Very pretty! How do you stamp MP soap?


----------



## saltydog (May 18, 2011)

soapbuddy,

You can watch the tut here!:

[ame="http://www.youtube.com/watch?v=52VRkZ_dt5M"]http://www.youtube.com/watch?v=52VRkZ_dt5M[/ame]


----------



## agriffin (May 18, 2011)

OMG!  Out of all the soaps I've seen done with that technique...yours are the best!  

Great job!


----------



## soapbuddy (May 19, 2011)

saltydog said:
			
		

> soapbuddy,
> 
> You can watch the tut here!:
> 
> http://www.youtube.com/watch?v=52VRkZ_dt5M


Thank you!
Never knew that you can buy unmounted rubber stamps like that.


----------



## saltydog (May 19, 2011)

agriffin said:
			
		

> OMG!  Out of all the soaps I've seen done with that technique...yours are the best!
> 
> Great job!



Really? Well, thank you very much


----------



## lioness (May 20, 2011)

Those are sooo cute I have to try that.....thanks for posting....I love how you did the dark color with the pink..


----------



## newbie (May 20, 2011)

Does anybody know if you'd be able to use this technique with CP? I don't know if the pH would ruin the stamps, or if the heat of gelling would do something nefarious. You could not gel, but I still wonder about the pH issue.
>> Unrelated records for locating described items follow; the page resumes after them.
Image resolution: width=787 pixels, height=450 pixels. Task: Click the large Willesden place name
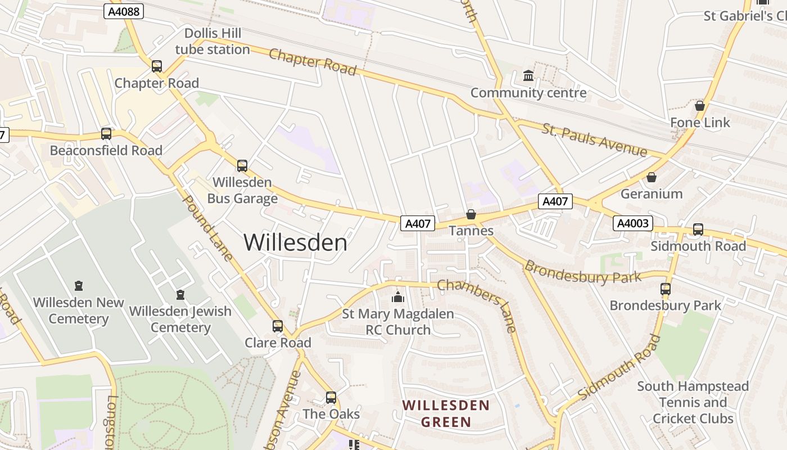pyautogui.click(x=296, y=242)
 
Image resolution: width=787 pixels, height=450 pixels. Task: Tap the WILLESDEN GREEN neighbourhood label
pyautogui.click(x=446, y=413)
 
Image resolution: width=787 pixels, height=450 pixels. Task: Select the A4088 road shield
pyautogui.click(x=124, y=11)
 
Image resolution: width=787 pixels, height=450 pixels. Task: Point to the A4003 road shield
pyautogui.click(x=632, y=223)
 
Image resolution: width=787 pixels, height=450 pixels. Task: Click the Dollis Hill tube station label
pyautogui.click(x=212, y=41)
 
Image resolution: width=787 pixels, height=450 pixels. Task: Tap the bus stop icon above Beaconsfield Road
pyautogui.click(x=106, y=134)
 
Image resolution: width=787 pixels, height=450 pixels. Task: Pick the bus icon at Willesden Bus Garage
pyautogui.click(x=242, y=165)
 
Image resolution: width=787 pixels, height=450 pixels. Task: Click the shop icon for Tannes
pyautogui.click(x=471, y=214)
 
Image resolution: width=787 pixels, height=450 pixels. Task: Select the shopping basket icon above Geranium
pyautogui.click(x=652, y=178)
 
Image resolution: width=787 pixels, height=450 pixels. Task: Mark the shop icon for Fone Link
pyautogui.click(x=700, y=106)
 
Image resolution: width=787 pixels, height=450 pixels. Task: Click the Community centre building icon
pyautogui.click(x=528, y=75)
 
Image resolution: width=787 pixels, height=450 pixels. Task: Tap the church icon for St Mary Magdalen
pyautogui.click(x=398, y=297)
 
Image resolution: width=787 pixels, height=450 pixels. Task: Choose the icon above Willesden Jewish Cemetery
pyautogui.click(x=180, y=295)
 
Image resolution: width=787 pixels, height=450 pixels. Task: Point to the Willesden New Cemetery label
pyautogui.click(x=78, y=310)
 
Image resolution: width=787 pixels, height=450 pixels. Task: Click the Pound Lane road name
pyautogui.click(x=208, y=228)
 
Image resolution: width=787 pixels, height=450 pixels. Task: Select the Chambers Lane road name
pyautogui.click(x=477, y=304)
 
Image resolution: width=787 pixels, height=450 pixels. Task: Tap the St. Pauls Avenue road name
pyautogui.click(x=595, y=140)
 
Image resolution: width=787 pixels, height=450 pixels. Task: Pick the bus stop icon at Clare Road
pyautogui.click(x=278, y=326)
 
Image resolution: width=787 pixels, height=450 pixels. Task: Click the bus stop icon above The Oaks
pyautogui.click(x=331, y=397)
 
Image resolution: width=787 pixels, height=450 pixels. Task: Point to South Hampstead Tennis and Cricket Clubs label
pyautogui.click(x=693, y=402)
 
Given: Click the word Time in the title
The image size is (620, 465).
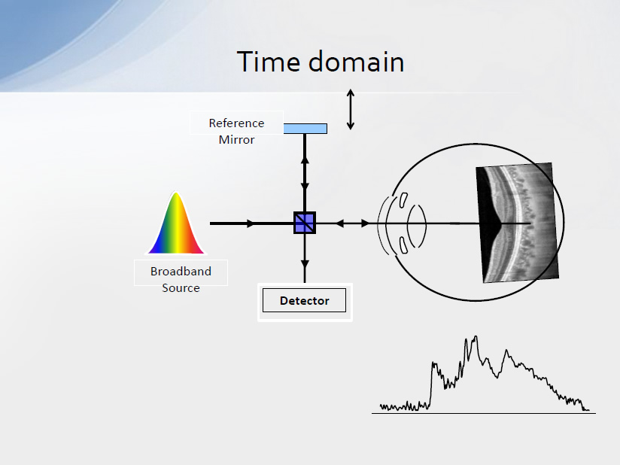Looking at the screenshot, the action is pyautogui.click(x=269, y=62).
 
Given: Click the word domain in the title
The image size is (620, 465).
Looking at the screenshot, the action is pyautogui.click(x=356, y=62).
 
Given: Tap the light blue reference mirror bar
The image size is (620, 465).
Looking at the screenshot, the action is pyautogui.click(x=305, y=129).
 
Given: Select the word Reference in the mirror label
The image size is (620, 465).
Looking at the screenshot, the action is pyautogui.click(x=236, y=123).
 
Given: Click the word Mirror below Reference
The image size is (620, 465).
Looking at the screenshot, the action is pyautogui.click(x=236, y=140).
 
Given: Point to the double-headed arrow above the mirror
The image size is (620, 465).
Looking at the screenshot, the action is pyautogui.click(x=351, y=110).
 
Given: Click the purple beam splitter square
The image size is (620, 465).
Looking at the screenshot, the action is pyautogui.click(x=305, y=223).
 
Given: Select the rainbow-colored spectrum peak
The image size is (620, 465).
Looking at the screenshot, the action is pyautogui.click(x=176, y=223).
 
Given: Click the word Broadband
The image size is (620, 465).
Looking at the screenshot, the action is pyautogui.click(x=181, y=271).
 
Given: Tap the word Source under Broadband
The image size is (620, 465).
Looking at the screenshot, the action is pyautogui.click(x=181, y=288).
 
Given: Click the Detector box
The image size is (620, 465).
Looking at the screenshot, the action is pyautogui.click(x=305, y=300).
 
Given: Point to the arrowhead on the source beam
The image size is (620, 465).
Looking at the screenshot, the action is pyautogui.click(x=251, y=223).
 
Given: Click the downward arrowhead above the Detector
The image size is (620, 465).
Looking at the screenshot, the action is pyautogui.click(x=305, y=265).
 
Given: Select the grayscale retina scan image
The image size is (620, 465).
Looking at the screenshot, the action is pyautogui.click(x=517, y=223).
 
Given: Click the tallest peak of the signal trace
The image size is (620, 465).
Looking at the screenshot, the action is pyautogui.click(x=476, y=336).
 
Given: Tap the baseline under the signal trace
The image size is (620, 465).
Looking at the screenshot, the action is pyautogui.click(x=484, y=413).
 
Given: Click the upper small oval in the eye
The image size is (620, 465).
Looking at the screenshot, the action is pyautogui.click(x=403, y=199).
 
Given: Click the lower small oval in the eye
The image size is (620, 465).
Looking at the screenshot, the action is pyautogui.click(x=403, y=245).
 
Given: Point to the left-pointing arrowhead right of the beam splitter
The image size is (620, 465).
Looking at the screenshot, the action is pyautogui.click(x=339, y=223).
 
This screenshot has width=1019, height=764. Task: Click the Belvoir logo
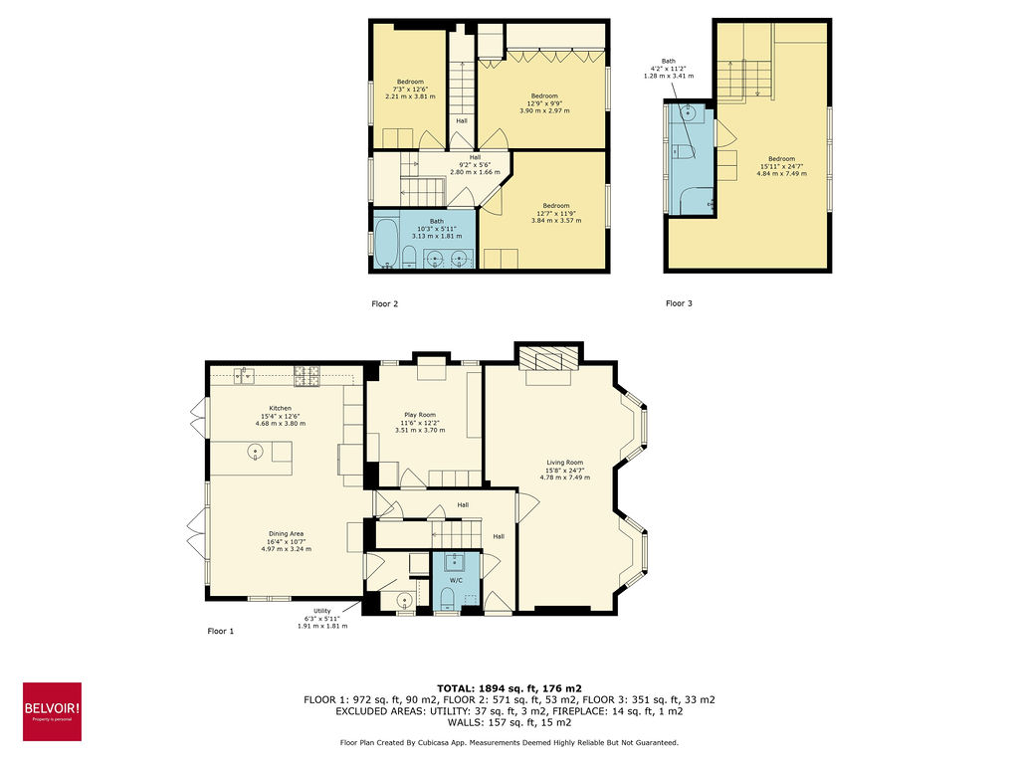[x=52, y=710]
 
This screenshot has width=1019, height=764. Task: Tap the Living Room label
[x=564, y=463]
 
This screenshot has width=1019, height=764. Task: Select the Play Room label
[x=419, y=415]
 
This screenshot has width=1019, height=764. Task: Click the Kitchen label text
[x=280, y=408]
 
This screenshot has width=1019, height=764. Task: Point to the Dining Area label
[x=286, y=534]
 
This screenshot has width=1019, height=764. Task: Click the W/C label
[x=456, y=579]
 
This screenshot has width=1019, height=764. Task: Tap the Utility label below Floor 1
[x=322, y=610]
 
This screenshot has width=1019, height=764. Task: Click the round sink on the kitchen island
[x=256, y=454]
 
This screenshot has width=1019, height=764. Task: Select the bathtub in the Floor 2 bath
[x=386, y=242]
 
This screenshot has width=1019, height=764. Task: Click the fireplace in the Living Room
[x=549, y=359]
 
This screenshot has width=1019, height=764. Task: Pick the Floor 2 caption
[x=384, y=303]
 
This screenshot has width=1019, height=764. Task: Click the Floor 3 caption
[x=679, y=303]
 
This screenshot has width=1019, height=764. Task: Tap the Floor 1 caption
[x=220, y=631]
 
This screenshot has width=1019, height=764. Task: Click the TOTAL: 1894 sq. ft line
[x=509, y=688]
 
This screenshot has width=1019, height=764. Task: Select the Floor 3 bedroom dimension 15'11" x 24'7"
[x=781, y=166]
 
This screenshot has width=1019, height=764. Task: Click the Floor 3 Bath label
[x=668, y=60]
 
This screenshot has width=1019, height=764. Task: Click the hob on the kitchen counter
[x=306, y=375]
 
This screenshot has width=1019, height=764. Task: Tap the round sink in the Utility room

I love how you did these. The pink and black ones are particularly stunning!


----------



## Guest (May 26, 2011)

Those are fantastic!


----------



## saltydog (May 27, 2011)

I can't wait to do more!...now to find the time  :wink:


----------



## llineb (May 29, 2011)

agriffin said:
			
		

> OMG!  Out of all the soaps I've seen done with that technique...yours are the best!
> 
> Great job!



I agree!!!!!!...Those are fabulous!!!!!!!


----------



## Lindy (May 30, 2011)

Those really are fantastic!  Like Newbie I wonder if this could be incorporated with CP....so beyond cool.  Thank you so much for sharing that with us.


----------



## Godiva (Jun 2, 2011)

Very nice - would love getting this as a gift.


----------



## LillaSyster (Jun 3, 2011)

Yes, the pink and black ones are awesome! I've seen the video before, but the pink and black ones really make me want to try the technique!


----------